====== Passage shown

This invention relates to a coin mechanism which has particular but not exclusive application to vending machines.
It is well known that multi-denomination coin acceptors are used in vending machines to authenticate coins of different denominations, so as to direct acceptable coins to an accept path and non-acceptable coins to a non-accept path for return to the user. A sorter may be used to sort the accepted coins according to their denomination, so as to feed them to individual hoppers that can be used to dispense change to a purchaser. For example, when the purchaser presents one or more coins to the acceptor and the item to be purchased is of a lesser monetary value, one or more of the hoppers may be instructed to pay out change of a monetary value corresponding to the difference between the purchase price and the monetary sum for the or each coin presented by the purchaser.
There are types of hoppers for providing a coin payout. For example, our EP 0080842A discloses a hopper suitable for use with an individual denomination of coin that utilises a selectively drivable endless conveyer to elevate coins from a coin receiving portion of the conveyor along an ascending portion to an exit on the ascending portion of the conveyor for payout.
Coin hoppers are also known that comprise an inclined circular disc that includes radially disposed holes to receive coins from a container for payout. Upon rotation of a disc, coins fall into the holes and are dispensed individually. Reference is directed to our EP-A-026602.
According to the invention in a first aspect, there is provided a coin mechanism comprising an endless loop conveyor whose path includes a coin receiving portion, an ascending portion that ascends from the coin receiving portion, a descending portion that descends to the coin receiving portion and an overarching portion that extends from the ascending portion to the descending portion, a coin supply configured to supply coins individually onto the conveyor in the coin receiving portion to be conveyed along the ascending portion to the overarching portion, a guide on the underside of the overarching portion to retain the coins on the conveyor, and a coin exit to permit coins to leave the conveyor at a location thereon beyond the ascending portion.
The location of the exit may be on the underside of the overarching portion. Thus, the location of the exit is not restricted to the ascending portion of the conveyer.
In another aspect, the invention provides a coin mechanism comprising an endless loop conveyor whose path includes a coin receiving portion, an ascending portion that ascends from the coin receiving portion, a coin supply configured to supply coins individually onto the conveyor in the coin receiving portion to be conveyed along the ascending portion, and a coin exit to permit coins to leave the conveyor from a location above the coin receiving portion wherein the conveyor includes a plurality of upstanding members to define receptacles to receive individual coins to be conveyed from the coin receiving portion to the exit, the upstanding members being configured so that the receptacles can receive coins of different diameters with their peripheries disposed inwardly of both longitudinal side edges of the conveyor.
The upstanding members may be configured so that the receptacles can receive coins of different diameters with their centres aligned in the direction of travel of the conveyer. The conveyor may comprise a plurality of segments with an individual one of the receptacles on each of the segments.

============

Aim: Write the next part of the coin mechanism patent description, starting after its final sentence.

====== Data excerpts

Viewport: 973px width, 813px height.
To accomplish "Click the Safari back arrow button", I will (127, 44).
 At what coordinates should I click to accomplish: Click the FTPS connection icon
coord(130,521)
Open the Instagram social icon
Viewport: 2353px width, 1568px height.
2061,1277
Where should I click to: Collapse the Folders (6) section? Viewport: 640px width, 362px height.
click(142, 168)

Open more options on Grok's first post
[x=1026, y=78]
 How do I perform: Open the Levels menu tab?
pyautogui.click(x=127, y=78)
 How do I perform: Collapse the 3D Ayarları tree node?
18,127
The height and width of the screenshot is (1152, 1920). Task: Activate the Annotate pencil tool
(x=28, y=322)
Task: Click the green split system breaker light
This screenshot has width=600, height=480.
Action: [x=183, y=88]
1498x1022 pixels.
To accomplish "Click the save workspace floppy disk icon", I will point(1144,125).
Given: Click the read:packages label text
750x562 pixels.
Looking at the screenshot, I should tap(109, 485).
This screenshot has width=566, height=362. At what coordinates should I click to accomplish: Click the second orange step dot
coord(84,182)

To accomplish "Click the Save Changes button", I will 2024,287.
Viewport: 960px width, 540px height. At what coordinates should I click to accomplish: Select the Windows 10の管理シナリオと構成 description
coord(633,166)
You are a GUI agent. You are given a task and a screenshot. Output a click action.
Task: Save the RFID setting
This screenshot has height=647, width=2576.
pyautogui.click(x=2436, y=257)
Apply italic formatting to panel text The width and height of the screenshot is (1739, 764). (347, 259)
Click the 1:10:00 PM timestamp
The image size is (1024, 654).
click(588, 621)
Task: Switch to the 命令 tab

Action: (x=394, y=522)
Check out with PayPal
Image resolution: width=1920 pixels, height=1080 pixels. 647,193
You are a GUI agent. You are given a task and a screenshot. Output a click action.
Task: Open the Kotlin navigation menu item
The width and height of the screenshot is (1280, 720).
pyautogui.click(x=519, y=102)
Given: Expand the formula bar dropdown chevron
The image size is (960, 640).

============

Task result:
The upstanding members may be configured to provide only two points of contact with the side edge of a coin aligned with one of its major faces on the conveyor. In one example, the upstanding members comprise a pair of upstanding pips each for engaging the side edge of a coin on the conveyor. Alternatively, the upstanding members may comprise a pair of converging ledges each for engaging the side edge of a coin on the conveyor. These ledges or pips need not be disposed symmetrically on the conveyor.
Thus, the conveyor may be used to process coins of different denominations.
In a further aspect of the invention there is provided a coin mechanism comprising a coin acceptor having a coin inlet to receive a coin and authentication circuitry configured to determine the coin's authenticity, an accept path and a non-accept path, the acceptor being configured to direct the coin to the accept path if determined by the authentication circuitry to be acceptable or to the non-accept path if not accepted, a reject path for rejected coins, a recycle path configured to return non-accepted coins from the non-accept path to the inlet of the acceptor for re-authentication, and a recycle gate operable to direct non-accepted coins selectively to the recycle path for re-authentication by the acceptor, or to the reject path.
Thus, if a coin is rejected, it can be re-presented for authentication by the acceptor.
A controller may be provided to control operation of the recycle gate to control the number of times that a non-accepted coin is returned via the recycle path to be authenticated by the acceptor before being directed to the reject path.
The invention also includes a coin mechanism comprising: a coin entry point to receive coins; a coin exit point; a coin acceptor having an inlet for coins to be tested, a sensor and processing arrangement configured determine the acceptability of coins under test that enter the inlet, an coin accept path for acceptable coins and a non-accept path for non-acceptable coins; a first coin conveyor that runs along first coin feed path from a coin receiving portion to deliver coins in succession to the inlet of the coin acceptor; a coin entry path extending from the coin entry point to the coin receiving portion of the first conveyor; and a second coin conveyor that runs along a second coin feed path from a coin receiving portion that receives coins from the non-accept path of the acceptor to the coin, to deliver coins to the coin exit point.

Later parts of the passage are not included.